| 'Jutland':
The New Stuff
By Mike Bennighof, Ph.D.
August 2006
In 1998, we followed up on our very successful
Great War at Sea: Mediterrranean
with the North Sea version, which our advertising
alternately called “North Sea”
or “Northern Waters” or even worse,
“Great War at Sea II.” It was
the most expensive game we’d ever published
and would remain so until the release of Leyte
Gulf in late 2005. Even so, it sold
extremely well and eventually sold out in
2003 despite a couple of reprints.
Change is the universe’s only constant,
and to bring the subject back into print we
decided to create a more-or-less new game,
starting with the title. “Volume 2:
The North and Baltic Seas,” as the cover
of the old game states, says pretty much nothing.
But Jutland
is the most studied battle in naval history,
and so the new game takes its title from the
centerpiece battle.
In
the original edition we had 390 “long”
ship pieces and 280 standard half-inch pieces.
This has gone up considerably, to 490 “long”
pieces and 420 normal-sized ones. We didn’t
re-use any of the old game’s components;
this is a new and much larger set.
There are new ships for the Royal Navy:
the battle cruiser Leopard, the battleship
India, and quite a few more. Others
that appeared in the old edition have had
their strengths re-calculated; for example,
the British “semi-dreadnoughts”
of the Lord Nelson class have gone
from 4-0-0 gunnery strengths (primary-secondary-tertiary)
to 3-6-2. Secondary and tertiary factors for
battleships have been reduced pretty much
across the board.
And we’ve answered one of the strangest
and most persistent requests from Great
War at Sea fans: the game has British
monitors. Scads of British monitors (well,
a dozen of them anyway). Terribly slow vessels
with heavy guns, they were used to bombard
the German-held coastline of Belgium. In scenarios
featuring them, the British player will have
to escort them to their stations and hope
the Germans don’t catch them at sea.
Several
classes of British cruisers now are represented
by a second piece reflecting the gunnery upgrades
they received during the course of the war.

Data shown ::

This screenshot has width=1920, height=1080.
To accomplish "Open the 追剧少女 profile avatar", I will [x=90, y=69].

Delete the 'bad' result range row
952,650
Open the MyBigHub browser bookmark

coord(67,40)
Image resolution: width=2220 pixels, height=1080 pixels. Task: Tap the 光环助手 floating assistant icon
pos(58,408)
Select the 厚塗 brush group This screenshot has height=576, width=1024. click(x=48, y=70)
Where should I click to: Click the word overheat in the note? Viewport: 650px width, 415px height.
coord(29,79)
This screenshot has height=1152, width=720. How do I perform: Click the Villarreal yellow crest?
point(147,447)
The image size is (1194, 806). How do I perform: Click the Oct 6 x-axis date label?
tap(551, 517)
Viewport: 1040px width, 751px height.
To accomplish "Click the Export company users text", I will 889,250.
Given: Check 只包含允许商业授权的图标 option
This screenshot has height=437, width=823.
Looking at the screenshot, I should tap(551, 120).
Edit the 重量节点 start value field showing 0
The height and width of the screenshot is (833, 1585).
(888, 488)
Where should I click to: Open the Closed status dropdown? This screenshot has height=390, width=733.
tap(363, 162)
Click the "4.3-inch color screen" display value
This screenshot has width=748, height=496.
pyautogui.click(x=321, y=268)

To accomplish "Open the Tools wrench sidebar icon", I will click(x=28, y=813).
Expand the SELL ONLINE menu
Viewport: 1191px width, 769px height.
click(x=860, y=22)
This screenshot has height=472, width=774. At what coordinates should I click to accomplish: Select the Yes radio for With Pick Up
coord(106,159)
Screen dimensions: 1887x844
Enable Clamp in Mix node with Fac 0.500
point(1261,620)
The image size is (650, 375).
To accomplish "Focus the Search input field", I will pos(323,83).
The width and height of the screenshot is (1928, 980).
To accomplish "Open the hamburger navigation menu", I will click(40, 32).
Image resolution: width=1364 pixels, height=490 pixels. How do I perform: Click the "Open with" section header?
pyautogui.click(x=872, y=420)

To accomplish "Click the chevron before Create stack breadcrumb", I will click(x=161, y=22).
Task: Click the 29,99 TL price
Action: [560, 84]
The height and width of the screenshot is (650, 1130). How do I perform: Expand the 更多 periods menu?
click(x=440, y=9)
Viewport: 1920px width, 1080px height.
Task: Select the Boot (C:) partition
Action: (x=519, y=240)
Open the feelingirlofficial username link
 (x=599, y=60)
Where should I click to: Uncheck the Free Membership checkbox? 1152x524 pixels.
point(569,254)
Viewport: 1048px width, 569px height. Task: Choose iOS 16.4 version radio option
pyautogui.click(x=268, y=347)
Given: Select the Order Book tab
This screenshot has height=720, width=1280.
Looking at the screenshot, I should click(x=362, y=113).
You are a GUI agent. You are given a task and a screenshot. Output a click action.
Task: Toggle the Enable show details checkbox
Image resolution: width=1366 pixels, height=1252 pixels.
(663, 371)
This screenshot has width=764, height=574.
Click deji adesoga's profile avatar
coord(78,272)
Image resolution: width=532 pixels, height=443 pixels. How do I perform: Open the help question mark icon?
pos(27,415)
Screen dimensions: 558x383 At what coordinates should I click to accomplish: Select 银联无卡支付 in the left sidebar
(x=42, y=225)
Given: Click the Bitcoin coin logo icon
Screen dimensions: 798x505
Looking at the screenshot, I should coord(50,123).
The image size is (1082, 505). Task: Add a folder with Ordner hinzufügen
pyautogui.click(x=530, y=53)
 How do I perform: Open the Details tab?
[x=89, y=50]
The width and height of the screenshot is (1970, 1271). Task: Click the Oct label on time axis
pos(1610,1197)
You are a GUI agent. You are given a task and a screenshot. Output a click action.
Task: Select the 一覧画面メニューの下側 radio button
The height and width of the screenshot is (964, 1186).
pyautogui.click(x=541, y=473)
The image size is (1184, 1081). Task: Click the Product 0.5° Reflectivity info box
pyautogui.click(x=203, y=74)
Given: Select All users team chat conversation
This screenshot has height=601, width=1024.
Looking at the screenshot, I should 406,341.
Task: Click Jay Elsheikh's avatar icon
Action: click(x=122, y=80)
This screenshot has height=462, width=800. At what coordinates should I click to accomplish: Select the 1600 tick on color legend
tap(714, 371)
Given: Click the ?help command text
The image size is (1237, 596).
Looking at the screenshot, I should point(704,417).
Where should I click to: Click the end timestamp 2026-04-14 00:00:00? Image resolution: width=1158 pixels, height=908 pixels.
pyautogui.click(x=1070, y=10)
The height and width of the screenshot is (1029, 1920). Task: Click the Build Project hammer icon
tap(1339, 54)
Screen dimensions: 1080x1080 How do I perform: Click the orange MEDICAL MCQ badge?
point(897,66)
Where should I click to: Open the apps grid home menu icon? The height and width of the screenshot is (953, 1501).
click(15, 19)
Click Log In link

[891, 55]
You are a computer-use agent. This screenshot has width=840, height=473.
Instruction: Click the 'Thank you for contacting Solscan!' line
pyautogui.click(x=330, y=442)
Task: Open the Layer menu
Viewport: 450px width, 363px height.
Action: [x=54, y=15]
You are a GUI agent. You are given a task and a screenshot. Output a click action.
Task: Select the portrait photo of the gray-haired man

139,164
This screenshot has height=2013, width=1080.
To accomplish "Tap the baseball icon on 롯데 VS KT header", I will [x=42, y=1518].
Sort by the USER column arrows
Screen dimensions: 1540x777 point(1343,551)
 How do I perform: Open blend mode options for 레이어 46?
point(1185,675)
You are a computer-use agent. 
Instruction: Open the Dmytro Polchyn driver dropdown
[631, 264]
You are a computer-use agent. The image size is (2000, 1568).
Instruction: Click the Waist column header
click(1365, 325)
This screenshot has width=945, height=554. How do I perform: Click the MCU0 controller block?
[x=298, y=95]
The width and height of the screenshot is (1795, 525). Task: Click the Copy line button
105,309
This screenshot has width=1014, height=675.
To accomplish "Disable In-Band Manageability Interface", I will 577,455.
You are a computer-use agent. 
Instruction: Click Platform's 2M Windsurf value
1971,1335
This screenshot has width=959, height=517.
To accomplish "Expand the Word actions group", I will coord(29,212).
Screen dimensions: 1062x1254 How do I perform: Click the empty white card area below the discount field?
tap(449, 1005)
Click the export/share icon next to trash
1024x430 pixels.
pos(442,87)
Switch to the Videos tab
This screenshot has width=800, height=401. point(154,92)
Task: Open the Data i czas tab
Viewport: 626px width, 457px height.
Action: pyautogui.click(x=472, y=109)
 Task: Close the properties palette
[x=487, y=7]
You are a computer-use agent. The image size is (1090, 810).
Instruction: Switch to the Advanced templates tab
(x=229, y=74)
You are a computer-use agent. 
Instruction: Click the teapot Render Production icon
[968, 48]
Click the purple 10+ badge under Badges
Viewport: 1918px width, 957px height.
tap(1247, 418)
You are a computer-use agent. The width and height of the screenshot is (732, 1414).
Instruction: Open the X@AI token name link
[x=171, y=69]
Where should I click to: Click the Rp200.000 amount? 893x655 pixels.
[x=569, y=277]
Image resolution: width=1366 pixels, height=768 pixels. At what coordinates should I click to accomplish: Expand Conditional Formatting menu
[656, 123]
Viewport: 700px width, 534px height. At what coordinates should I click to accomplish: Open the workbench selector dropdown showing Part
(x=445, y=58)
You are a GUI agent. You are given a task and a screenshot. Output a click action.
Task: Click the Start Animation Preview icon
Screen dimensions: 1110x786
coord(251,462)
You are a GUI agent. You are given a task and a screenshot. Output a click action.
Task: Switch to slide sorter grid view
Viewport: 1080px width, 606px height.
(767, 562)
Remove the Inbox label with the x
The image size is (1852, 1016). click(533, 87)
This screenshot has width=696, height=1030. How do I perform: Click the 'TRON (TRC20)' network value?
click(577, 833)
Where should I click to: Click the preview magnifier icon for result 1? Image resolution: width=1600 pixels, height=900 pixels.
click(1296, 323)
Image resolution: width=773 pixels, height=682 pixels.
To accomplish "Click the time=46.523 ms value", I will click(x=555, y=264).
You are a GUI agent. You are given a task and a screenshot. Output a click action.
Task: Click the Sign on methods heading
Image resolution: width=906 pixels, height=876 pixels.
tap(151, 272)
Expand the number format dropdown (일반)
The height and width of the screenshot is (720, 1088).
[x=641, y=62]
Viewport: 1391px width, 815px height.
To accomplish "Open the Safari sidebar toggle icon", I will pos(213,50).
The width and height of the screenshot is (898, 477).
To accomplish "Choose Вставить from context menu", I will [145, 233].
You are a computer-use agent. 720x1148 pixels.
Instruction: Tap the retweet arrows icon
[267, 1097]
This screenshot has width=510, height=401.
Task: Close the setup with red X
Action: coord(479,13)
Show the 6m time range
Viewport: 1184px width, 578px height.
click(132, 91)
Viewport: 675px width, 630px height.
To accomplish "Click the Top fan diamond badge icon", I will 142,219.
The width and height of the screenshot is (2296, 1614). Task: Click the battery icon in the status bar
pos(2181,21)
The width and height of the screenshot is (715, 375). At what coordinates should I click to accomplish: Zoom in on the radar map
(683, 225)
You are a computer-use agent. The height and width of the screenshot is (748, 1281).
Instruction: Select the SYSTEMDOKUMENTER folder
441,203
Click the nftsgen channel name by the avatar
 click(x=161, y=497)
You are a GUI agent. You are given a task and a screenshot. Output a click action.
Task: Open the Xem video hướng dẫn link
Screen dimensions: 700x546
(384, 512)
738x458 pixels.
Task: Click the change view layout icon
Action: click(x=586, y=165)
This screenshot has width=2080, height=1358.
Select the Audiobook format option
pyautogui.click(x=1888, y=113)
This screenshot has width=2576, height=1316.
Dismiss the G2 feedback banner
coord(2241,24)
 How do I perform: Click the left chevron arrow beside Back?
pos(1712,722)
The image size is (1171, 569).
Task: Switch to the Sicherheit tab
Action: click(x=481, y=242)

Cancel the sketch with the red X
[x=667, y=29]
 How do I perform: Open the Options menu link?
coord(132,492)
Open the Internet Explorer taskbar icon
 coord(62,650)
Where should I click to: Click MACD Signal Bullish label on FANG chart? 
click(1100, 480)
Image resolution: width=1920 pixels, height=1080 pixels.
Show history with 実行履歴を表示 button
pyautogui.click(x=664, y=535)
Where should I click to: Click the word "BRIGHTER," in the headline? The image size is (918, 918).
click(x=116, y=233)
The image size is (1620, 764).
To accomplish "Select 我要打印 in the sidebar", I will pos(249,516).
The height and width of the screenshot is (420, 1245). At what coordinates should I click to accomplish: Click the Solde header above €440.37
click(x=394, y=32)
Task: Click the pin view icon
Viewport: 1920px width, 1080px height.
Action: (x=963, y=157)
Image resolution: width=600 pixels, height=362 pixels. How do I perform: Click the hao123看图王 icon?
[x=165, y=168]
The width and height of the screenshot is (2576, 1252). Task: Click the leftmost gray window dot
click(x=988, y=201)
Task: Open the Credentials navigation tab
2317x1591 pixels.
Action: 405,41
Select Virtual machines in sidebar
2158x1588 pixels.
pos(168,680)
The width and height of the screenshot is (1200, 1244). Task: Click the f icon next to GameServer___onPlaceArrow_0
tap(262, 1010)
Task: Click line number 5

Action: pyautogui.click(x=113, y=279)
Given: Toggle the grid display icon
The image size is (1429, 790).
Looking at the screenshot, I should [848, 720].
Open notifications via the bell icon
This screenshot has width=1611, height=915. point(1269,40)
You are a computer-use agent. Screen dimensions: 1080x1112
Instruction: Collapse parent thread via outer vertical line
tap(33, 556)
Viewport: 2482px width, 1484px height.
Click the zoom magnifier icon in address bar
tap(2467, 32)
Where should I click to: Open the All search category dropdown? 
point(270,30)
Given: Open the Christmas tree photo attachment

What you have to do :: Reproduce the section of the Jutland article that opens with the words "pieces and 420" and runs through "gunnery strengths (primary-secondary-tertiary)".

Result of this task ::
pieces and 420 normal-sized ones. We didn’t
re-use any of the old game’s components;
this is a new and much larger set.
There are new ships for the Royal Navy:
the battle cruiser Leopard, the battleship
India, and quite a few more. Others
that appeared in the old edition have had
their strengths re-calculated; for example,
the British “semi-dreadnoughts”
of the Lord Nelson class have gone
from 4-0-0 gunnery strengths (primary-secondary-tertiary)